Gabriele ha già imparato il gioco del nascondino, come biasimarlo. Ecco la testa che si affaccia al mondo e poi torna indietro, di nuovo, un’altra volta. Tu pensavi di essere ancora nella fase preparatoria, eppure erano già passate le nove di mattina. La tua determinazione ha sconfitto qualsiasi stanchezza. Il comandante sta conducendo la nave verso un porto sicuro e il mare sempre più grosso è una tavola, visto coi suoi occhi.
Paura quando il comandante in seconda ha capito che il piccolo aveva la mano appoggiata alla testa. Cercavo di non farti percepire la tensione e trasmetterti serenità. “Quando la testa sarà fuori non dovrai più spingere ma soffiare e lasciare che il piccolo trovi da solo la strada”. Contrordine: dovrai spingere fino alla fine. Sangue freddo invidiabile da parte del tuo vice.
L’approdo alle 9.44. Eri incredula e spaventata. Ho avuto timore che ti perdessi una volta raggiunta la terra. Un minuto lunghissimo per tornare in te e godere dei complimenti per l’immane lavoro svolto e il successo ottenuto. Confusione, mille indicazioni, punti di sutura, ancora sofferenza, mentre lui, nudo sulla tua pelle nuda, sentiva di nuovo il tuo odore, ascoltava il tuo cuore e trovava per la prima volta il tuo seno. Nessuna gelosia, anche se sarà di un altro uomo.
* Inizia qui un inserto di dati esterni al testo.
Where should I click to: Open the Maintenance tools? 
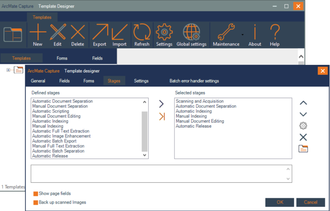pyautogui.click(x=226, y=34)
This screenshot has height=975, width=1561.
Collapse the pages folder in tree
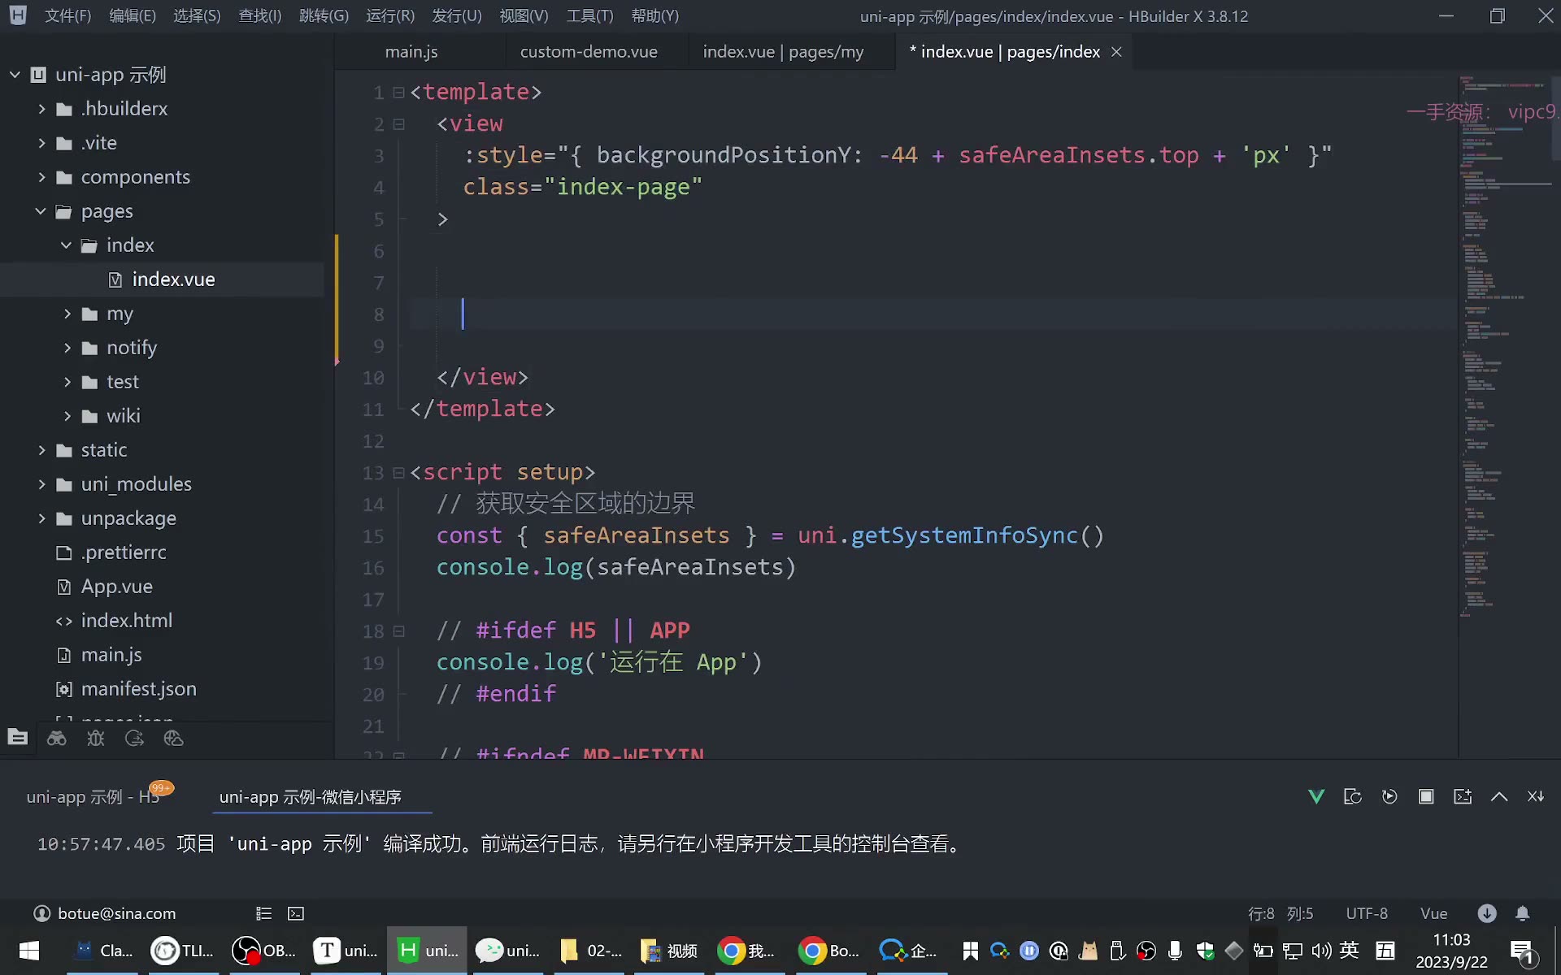tap(41, 211)
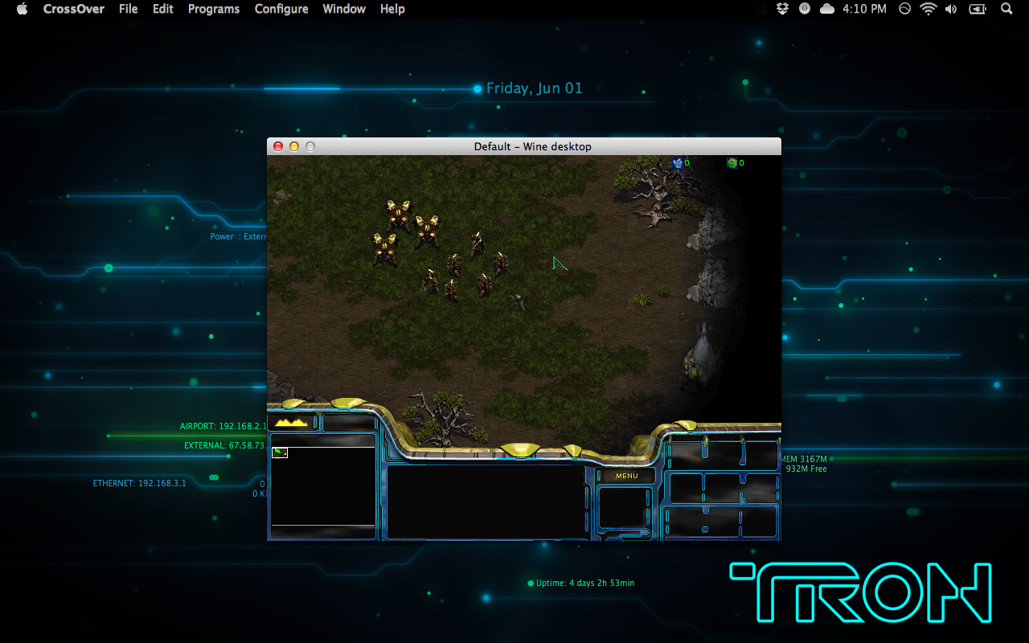Open the Help menu
The image size is (1029, 643).
[392, 9]
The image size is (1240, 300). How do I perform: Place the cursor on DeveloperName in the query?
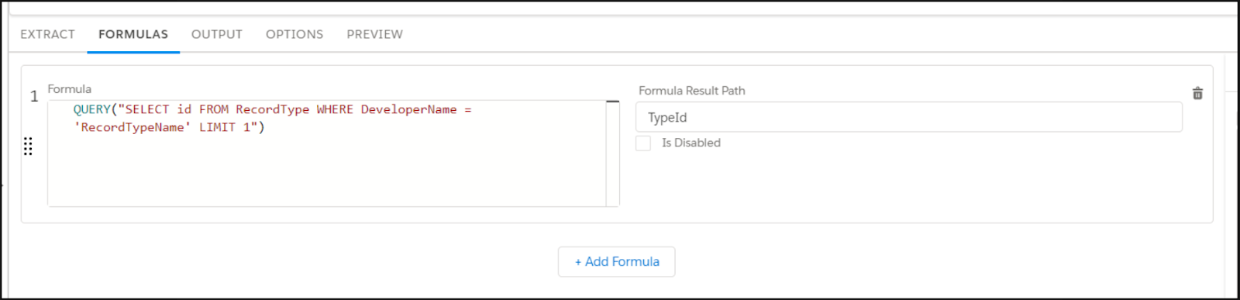(408, 109)
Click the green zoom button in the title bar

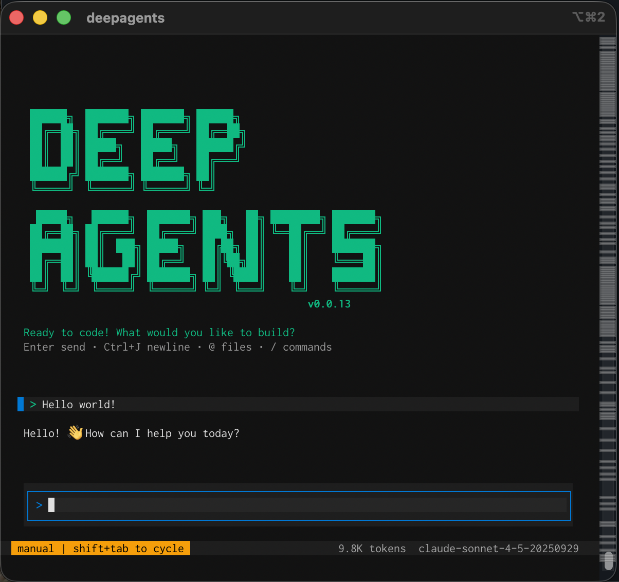[64, 17]
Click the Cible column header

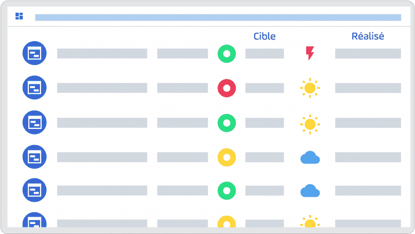click(265, 36)
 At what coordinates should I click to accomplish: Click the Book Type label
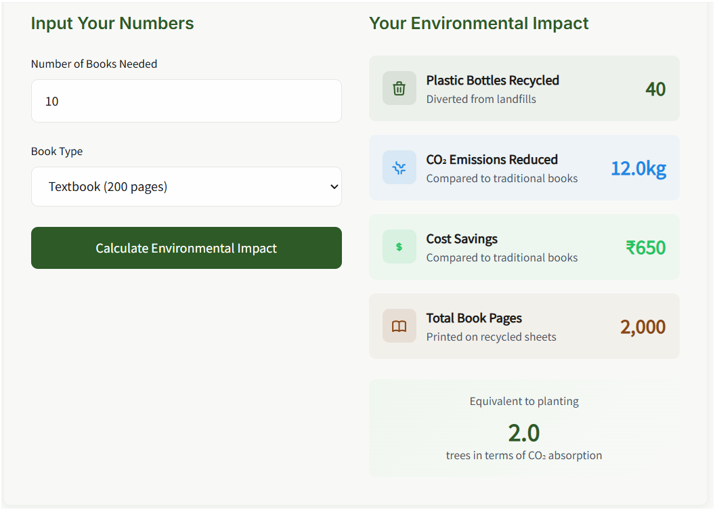[57, 151]
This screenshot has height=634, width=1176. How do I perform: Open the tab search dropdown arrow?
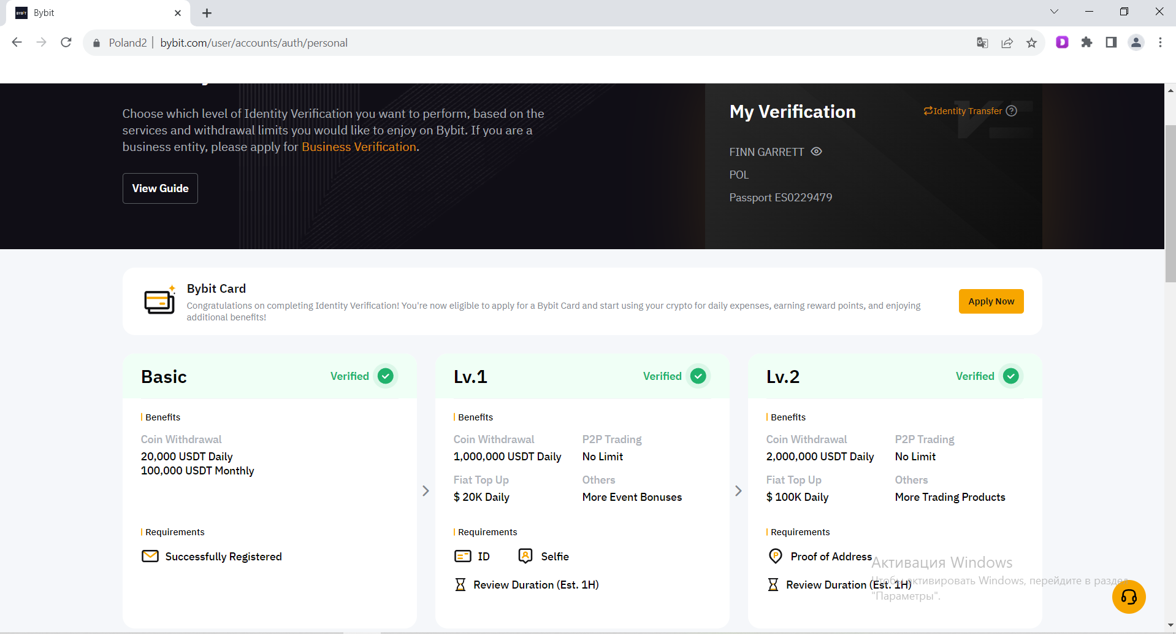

Finalmente da soli, puoi iniziare a fare la conoscenza con il nuovo arrivato. Io sempre accanto a te.
La mia presenza di certo non è stata indispensabile. Ma che gioia e profonda gratitudine aver visto all’opera un comandante di esperienza come te. Ho acquisito coscienza, in minima parte, di cosa significhi vivere un viaggio così avventuroso. Non sarebbe stato lo stesso se ti avessi aspettato sulla banchina, al riparo.
I compiti che la natura ti ha assegnato, supereranno sempre qualsiasi mia cura.